TELFORD VICE in Wellington
IF you had to round up off-spin’s usual suspects Dane Piedt wouldn’t be among them. He isn’t conservative. He doesn’t think about containing first and striking later. He couldn’t imagine spending his career simply holding up an end.
Boring is what most offies are. Piedt? He bowls the carrom. And the doosra. His second name is Leeroy. His dog’s name is Corona. As in the beer.
Better yet, he gets people out. And in ways seldom accomplished by others of his modest ilk.
Mavericks are not allowed in the ungreat tradition of South African off-spinners.
Unless you count Hugh Tayfield’s habit of kissing his cap before handing it to the umpire, and toeing his ground at the top of his run. Or Pat Symcox using super glue to seal the tiny cuts in his spinnings finger. Or Johan Botha’s repeated run-ins with the bowling action police.
But they were, in some senses, pretenders to this shabby throne.
Tayfield was a master of flight who took 170 wickets in 37 tests. Imagine how many more he might have claimed had he actually turned the ball?
Symcox was a rerouted opening batsman who, fierce competitor though he was, talked a better game than he played.
Botha started life in big cricket as a medium pacer – he opened the bowling with Meyrick Pringle in his second first-class match – and is ending it as an Australian citizen.
Piedt, too, has a touch of the impostor about him: he opened the batting throughout his junior career, including for South Africa’s under-19 team.
But he also bowled for much of that time, and it is with the ball that he has blossomed into that rare and wonderful thing – the off-spinner who thinks, and performs, like a strike bowler; with turn and bounce and dazzle.
And now he’s in New Zealand with South Africa’s squad, primed for the second chapter of a test career that started in a blaze of seven wickets in Harare – even Zimbabwean scalps count for something – but was stalled by a serious shoulder injury, uncertainty about his future with the Cobras to the extent that he was loaned to the Titans, and the emergence of rivals at international level.
In December, Piedt’s agent, Francois Brink, said that if his client was offered a Kolpak deal “it will be considered with due seriousness”.
The K-word doesn’t sting when it’s applied to players who cry race and leave because they can’t cut it at the top. But to have it tagged to the name of someone like Piedt hits hard in too many ways.
Happily, two of the hurts have now been healed, in the Cobras’ case well enough for Piedt to be appointed captain of their first-class team.
The third took an important step towards resolution when Piedt arrived in Wellington on Sunday.
He has not been summoned as an injury replacement, but rather because of what the South Africans saw in the two one-day internationals they played at Seddon Park in Hamilton earlier in their tour.
Despite the format, both surfaces offered sharp turn.
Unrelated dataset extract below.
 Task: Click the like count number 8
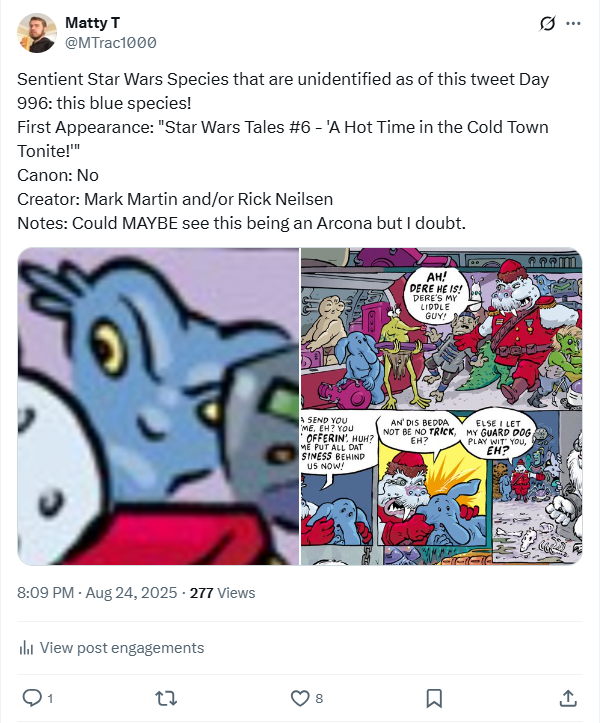(x=319, y=698)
So much so that, on one of them, Tim Southee ditched his usual seam bowling and turned to fast off-spin.
With the tour returning to Hamilton on Saturday for the third test, South Africa could use the option of being able to pick another spinner from a squad in which left-armer Keshav Maharaj was their only specialist slow bowler.
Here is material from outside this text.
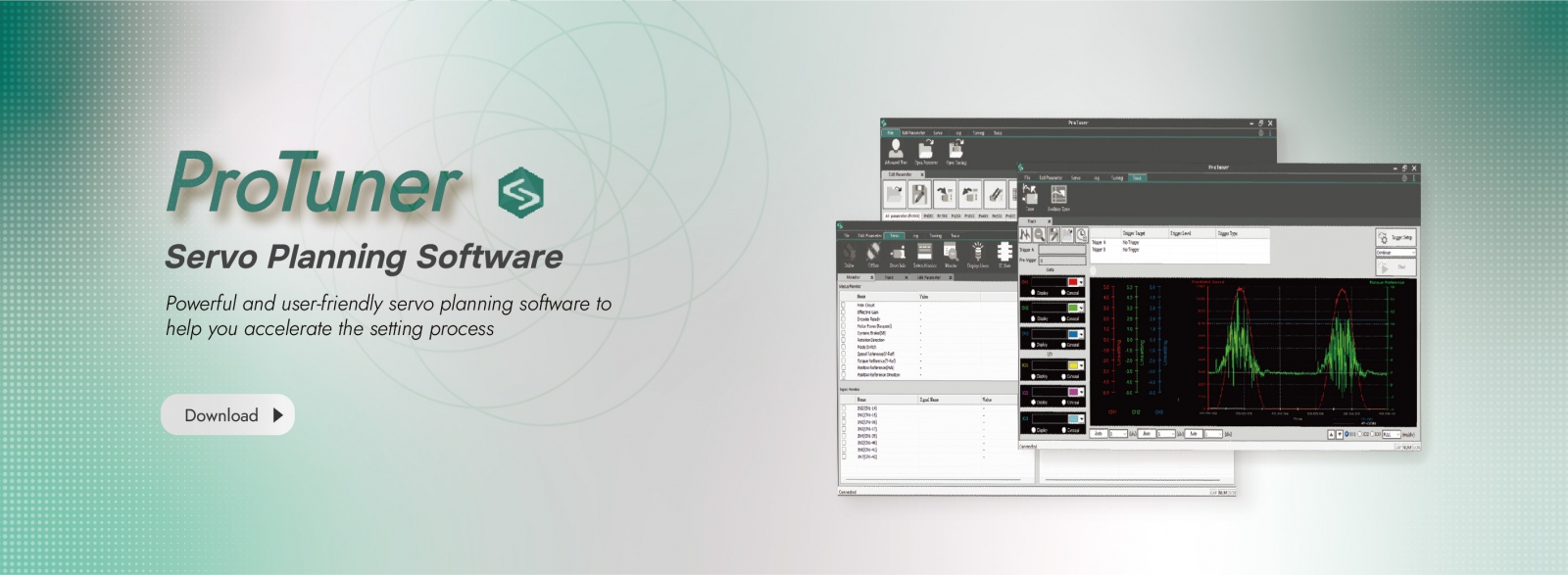Check the first Status Monitor row checkbox
The image size is (1568, 575).
coord(843,305)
The four left-handers in New Zealand’s top six and the likely return from injury of Trent Boult, their left-arm fast bowler, at Seddon Park made Piedt’s call-up a no-brainer for Faf du Plessis.
“New Zealand have a lot of left-handers and that creates a lot of rough for the off-spinner,” South Africa’s captain said this week.
“It’s about making sure you tap into what they’re trying to use.
“If Boult is fit for the last test, which I assume he will be, it’s a plan of theirs to create rough for their off-spinner, (Jeetan) Patel.
“If they do that for themselves then they create some rough for our off-spinner as well.”
Piedt would have enjoyed the sound of that: “ … our off-spinner”.
If he plays – and why wouldn’t he? – he can expect to be properly captained by a man who has been doing just that with aplomb for two tests in this series.
He will step into a dressingroom that is more settled now than when he first did so in August 2014, and that has regained the respect it lost in 2015-16 along with five of the eight tests.
When will Piedt step into his house again? That’s not just anyone asking. It’s Corona.